## TRAVAIL À EFFECTUER:
A: Traduisez en anglais cette phrase tirée du texte source : « Pour la troisième fois, Djibril est jeté en prison. »
B: Reproduisez à l'identique le passage du texte source qui va de « Djibril attend effectivement » jusqu'à « jeté en prison. ».

## TEXTE SOURCE:
▼

Djibril attend effectivement deux semaines dans le camp insalubre. Le 23 octobre, en fin d’après-midi, le passeur réunit l’ensemble des passager·es. “Aujourd’hui, si Dieu le veut, vous allez voyager”, leur promet-il. Ce soir-là, le bateau est lancé vers l’Italie.
Après plusieurs heures en mer, Djibril entend soudainement des cris et des bruits de tirs. Ce sont les gardes-côtes libyens qui les ont repéré·es et prennent en chasse le bateau. Pour la troisième fois, Djibril est jeté en prison.
Là-bas, on menace de le renvoyer dans son pays d’origine s’il ne paye pas. Comme la dernière fois, il contacte ses proches qui lui transfèrent encore de l’argent (environ 1400 dinars). Il est libéré au bout de trois semaines.
Mais malgré ses multiples déboires, Djibril veut de nouveau tenter la traversée. Il retourne à Sabratha, change de réseau et donne l’équivalent de 700 euros à un autre passeur. Le départ s’organise pour décembre, Djibril est pessimiste. “Le temps était mauvais et des gens disaient que le bateau était percé, mais on nous a quand même lancés”. Au bout de quelques heures, le capitaine décide en effet de faire demi-tour, la traversée était trop dangereuse. Une fois à terre, Djibril est jeté dans une autre de ces prisons “privées” où il reste une dizaine de jours.

▲

## SEGMENT DE DONNÉES:
▼

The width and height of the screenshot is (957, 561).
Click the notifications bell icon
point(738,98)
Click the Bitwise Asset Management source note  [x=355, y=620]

▲

## LISTE DES RÉPONSES:
A: For the third time, Djibril is thrown into prison.

B:
Djibril attend effectivement deux semaines dans le camp insalubre. Le 23 octobre, en fin d’après-midi, le passeur réunit l’ensemble des passager·es. “Aujourd’hui, si Dieu le veut, vous allez voyager”, leur promet-il. Ce soir-là, le bateau est lancé vers l’Italie.
Après plusieurs heures en mer, Djibril entend soudainement des cris et des bruits de tirs. Ce sont les gardes-côtes libyens qui les ont repéré·es et prennent en chasse le bateau. Pour la troisième fois, Djibril est jeté en prison.